"Wir brauchen einen Preis für Kohlenstoff" – Vortrag mit Jean Tirole an der KLU

Prof. Jean Tirole gives a speech

Wie können wir dem Klimawandel wirksam, nachhaltig und sozialverträglich begegnen? In einem öffentlichen Vortrag gab der Wirtschaftsnobelpreisträger Prof. Jean Tirole Antworten aus ökonomischer Sicht. Seine Botschaft: Es gibt Lösungen - und wir müssen beginnen, sie umzusetzen. Mehr als 300 Besucherinnen und Besucher kamen zur Veranstaltung auf dem Campus der Kühne Logistics University.

Die Veranstaltung fand im Vorfeld der diesjährigen KLU-Abschlussfeier statt, die am 14. September abgehalten wurde. "Ihr Abschluss bringt Verantwortung mit sich", wandte sich Prof. Tirole zu Beginn der Veranstaltung direkt an die anwesenden Absolventen. "Helfen Sie uns, die Rationalität in den Diskurs zurückzubringen – Sie sind der Schlüssel zur Lösung unserer größten Herausforderungen, wie der Umweltkrise. Seien Sie also mutig und seien Sie kühn", sagte er.

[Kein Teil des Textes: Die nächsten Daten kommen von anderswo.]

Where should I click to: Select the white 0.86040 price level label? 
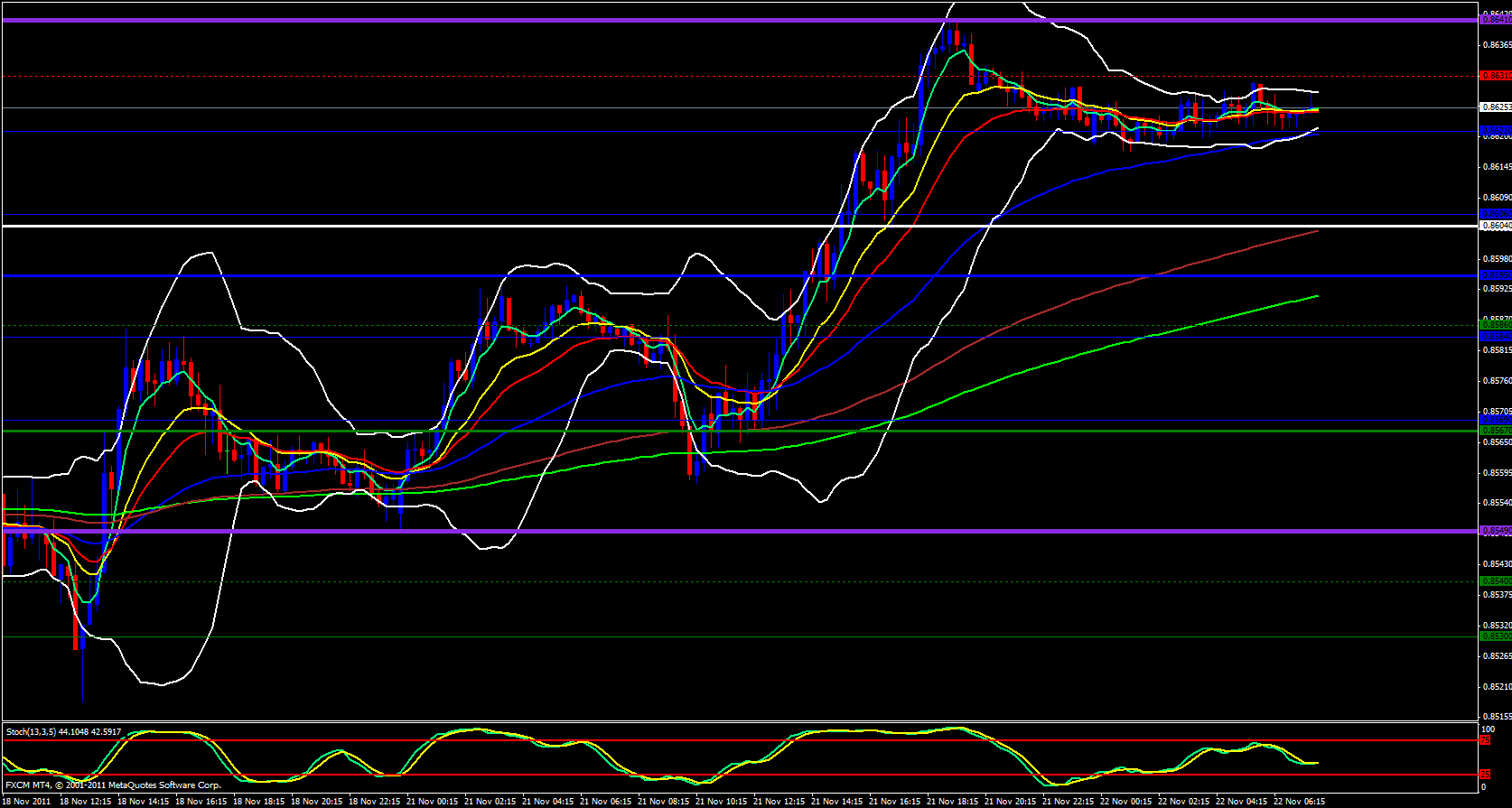pos(1495,226)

Der Klimawandel sei eine tickende Zeitbombe, erklärte er zu Beginn seines öffentlichen Vortrags. Ein paar Jahre der Untätigkeit machten sich zunächst kaum bemerkbar – "aber 30 Jahre schon. Es besteht jetzt absolute Dringlichkeit, da es bei der Dekarbonisierung und bei der grünen Forschung und Entwicklung leider zu großen Verzögerungen gekommen ist", erklärte er. Positiv sei, dass es bei bestimmten Technologien wie der Wind- und Solarenergie Fortschritte gegeben habe und die Notwendigkeit von Maßnahmen inzwischen von der Mehrheit der Bürger*innen und Unternehmen akzeptiert werde.

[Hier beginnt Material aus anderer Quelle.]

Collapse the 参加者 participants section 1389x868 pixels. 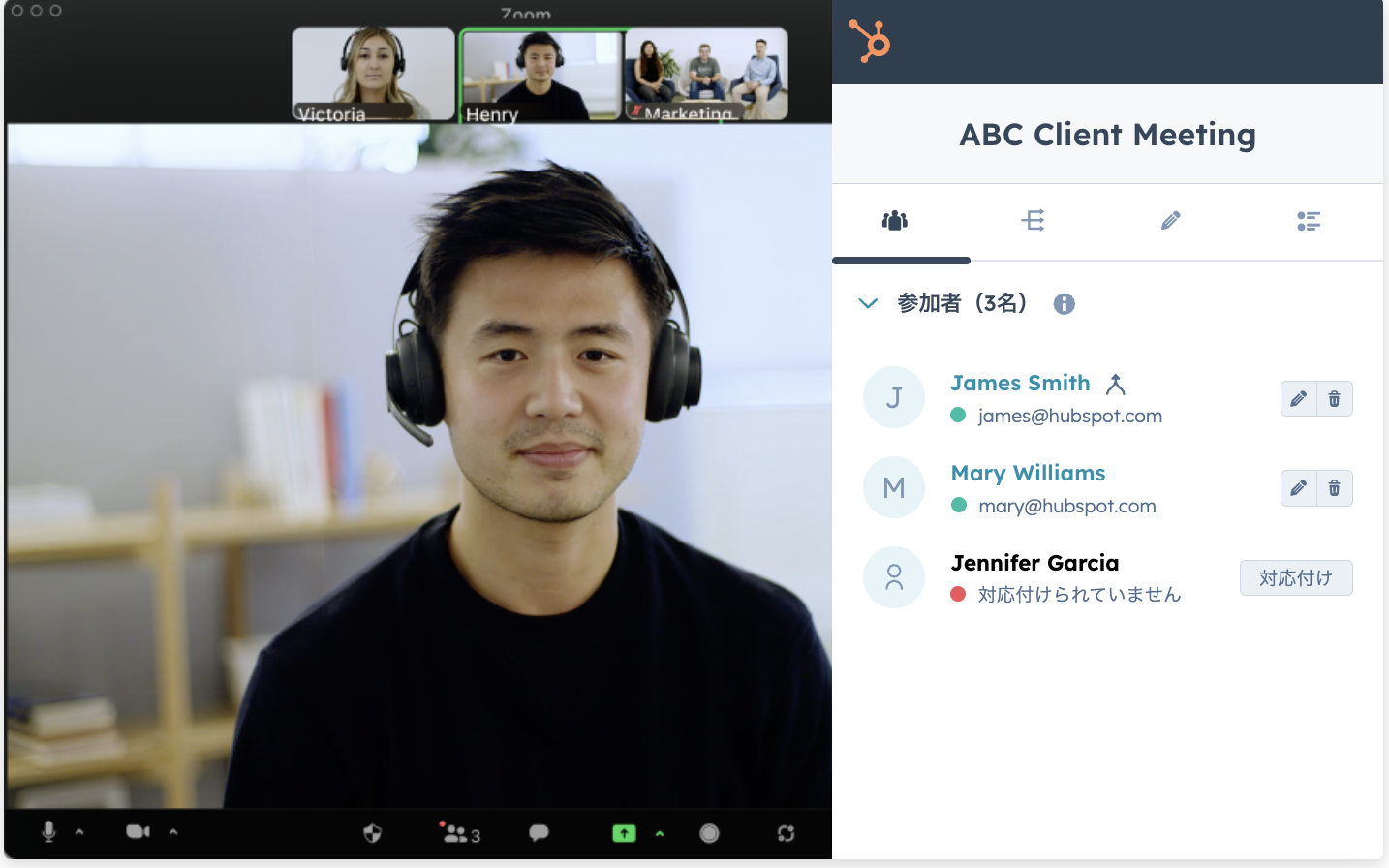[868, 304]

Globaler Preis für Kohlenstoff als effektives Werkzeug

Nach Ansicht von Tirole ist die Einführung eines Kohlenstoffpreises absolut notwendig. "Wir brauchen etwas Einfaches, das uns hilft, unsere Entscheidungen zu treffen", erklärt er. "Ein Kohlenstoffpreis wird die richtigen Anreize für die Dekarbonisierung schaffen und grüne Forschung und Entwicklung fördern." Soll ein Kunde Tomaten aus Hamburg kaufen, die möglicherweise in einem Gewächshaus gewachsen sind, oder solche, die aus Spanien importiert und über eine lange Strecke transportiert wurden? Welche Entscheidung ist die "grüne"? "Ich habe selbst keine Ahnung", sagt Tirole. "Aber wenn wir einen Kohlenstoffpreis hätten, wäre er bereits im Preis der Tomaten enthalten. Die Entscheidung wäre dann sehr einfach." Natürlich wäre eine Kompensation genauso wichtig wie der Preis, denn steigende Kosten treffen vor allem die Menschen, die weniger Geld haben.

 

Soziale Verantwortung als Schlüssel

Prof. Tirole betonte auch die Bedeutung der sozialen Verantwortung eines jeden Einzelnen. "Wir haben uns zu lange auf den Markt und auf die Regierung verlassen, die das Versagen des Marktes korrigieren. Wir brauchen soziale Verantwortung, um dieses doppelte Versagen in Umweltfragen zu korrigieren", sagte er. In diesen schwierigen Zeiten muss die Gesellschaft Druck auf die Regierungen ausüben, damit sie das Richtige in Bezug auf den Klimawandel tun. "Es reicht nicht aus, nur mit Experten zu reden. Wenn die Menschen nicht gebildet sind und keinen Zugang zu Fachwissen haben, dann können wir nicht erwarten, dass Wirtschaft und Gesellschaft gut funktionieren", sagte er.

 

Lösungen aus einer ganzheitlichen und multidisziplinären Perspektive

Die Veranstaltung wurde vom KLU Research Center for Sustainable Logistics & Supply Chains (CSLS) und dem Kühne Center for Sustainable Trade and Logistics an der Universität Zürich organisiert. "Wir befinden uns in einer Zeit außerordentlicher sozialer und ökologischer Veränderungen. Um Herausforderungen wie dem Klimawandel wirksam zu begegnen, müssen wir nach Lösungen aus einer ganzheitlichen und multidisziplinären Perspektive suchen", sagte Johannes Meuer, Associate Professor Sustainability Strategy and Operations und Co-Direktor des CSLS. "Am CSLS der KLU haben wir eine solche Perspektive eingenommen und arbeiten eng mit der Industrie und der Zivilgesellschaft in translationalen Forschungsprojekten zusammen, um effektive Lösungen zu finden. Jean Tiroles Arbeit über die politische Ökonomie des Klimawandels nimmt ebenfalls eine solche Perspektive ein, indem er die Probleme und Herausforderungen unserer derzeitigen politischen und wirtschaftlichen Systeme aufzeigt, aber auch Lösungen anbietet, die sich auf die Wirtschaftstheorie stützen. Es ist uns eine Ehre und eine große Freude, diese Veranstaltung gemeinsam mit unseren Kollegen vom Kühne Center for Sustainable Trade and Logistics zu organisieren."